The event was pre-recorded at the London Palladium.
Other winners include Sir Ian McKellen, who received his seventh Olivier Award for his 80th birthday tour.
The actor took to the stage to mark turning 80 instead of having a party as he ‘didn’t think there was anything to celebrate’.
Lyricist Don Black was given a special award by Andrew Lloyd Webber and the Duchess of Cornwall – who urged the industry to ‘remain resilient’.
But while Scott was named best actor for his performance in Noel Coward’s comedy Present Laughter, Waller-Bridge (pictured together), who was nominated for the one-woman show of Fleabag which led to the BBC TV series, did not win
It comes as Shakespeare’s Globe and the Old Vic theatre were among recent recipients of the Government’s £1.57billion Culture Recovery Fund.

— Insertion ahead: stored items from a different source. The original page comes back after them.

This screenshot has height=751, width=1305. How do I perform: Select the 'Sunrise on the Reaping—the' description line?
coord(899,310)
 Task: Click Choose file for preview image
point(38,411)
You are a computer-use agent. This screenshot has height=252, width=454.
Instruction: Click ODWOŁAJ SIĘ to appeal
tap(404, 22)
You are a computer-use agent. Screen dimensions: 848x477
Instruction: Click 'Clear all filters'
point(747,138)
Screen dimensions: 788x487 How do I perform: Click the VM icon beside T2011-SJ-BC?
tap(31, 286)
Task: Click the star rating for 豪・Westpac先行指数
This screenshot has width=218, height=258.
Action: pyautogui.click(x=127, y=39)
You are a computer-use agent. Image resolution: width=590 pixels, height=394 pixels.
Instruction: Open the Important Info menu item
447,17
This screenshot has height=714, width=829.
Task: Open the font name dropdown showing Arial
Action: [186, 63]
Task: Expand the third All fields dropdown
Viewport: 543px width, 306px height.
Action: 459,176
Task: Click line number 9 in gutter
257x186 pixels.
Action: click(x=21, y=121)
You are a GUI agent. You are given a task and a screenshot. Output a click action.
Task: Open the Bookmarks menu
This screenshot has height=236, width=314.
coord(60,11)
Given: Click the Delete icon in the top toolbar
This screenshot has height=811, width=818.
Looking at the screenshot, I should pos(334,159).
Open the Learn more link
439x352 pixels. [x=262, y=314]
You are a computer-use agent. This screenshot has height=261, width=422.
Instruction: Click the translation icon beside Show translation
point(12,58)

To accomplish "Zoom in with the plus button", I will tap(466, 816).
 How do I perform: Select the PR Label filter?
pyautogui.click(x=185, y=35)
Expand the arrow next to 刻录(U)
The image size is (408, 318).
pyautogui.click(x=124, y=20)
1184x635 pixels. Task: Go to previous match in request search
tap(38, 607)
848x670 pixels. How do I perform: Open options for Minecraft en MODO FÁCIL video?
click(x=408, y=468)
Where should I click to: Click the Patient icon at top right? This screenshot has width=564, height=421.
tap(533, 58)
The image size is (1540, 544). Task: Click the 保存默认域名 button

When recently asked about a plan to bring theatre back by Christmas, Culture Secretary Oliver Dowden admitted that ‘very strong headwinds’ had ‘limited what we can do’.
Leopoldstadt, which was written by Sir Tom Stoppard, was named best new play while Dear Evan Hansen took the prize for best new musical.
Marianne Elliott and Miranda Cromwell won the Sir Peter Hall best director award.
Present Laughter, which was at the Old Vic, also took a second award with best supporting actress going to Indira Varma.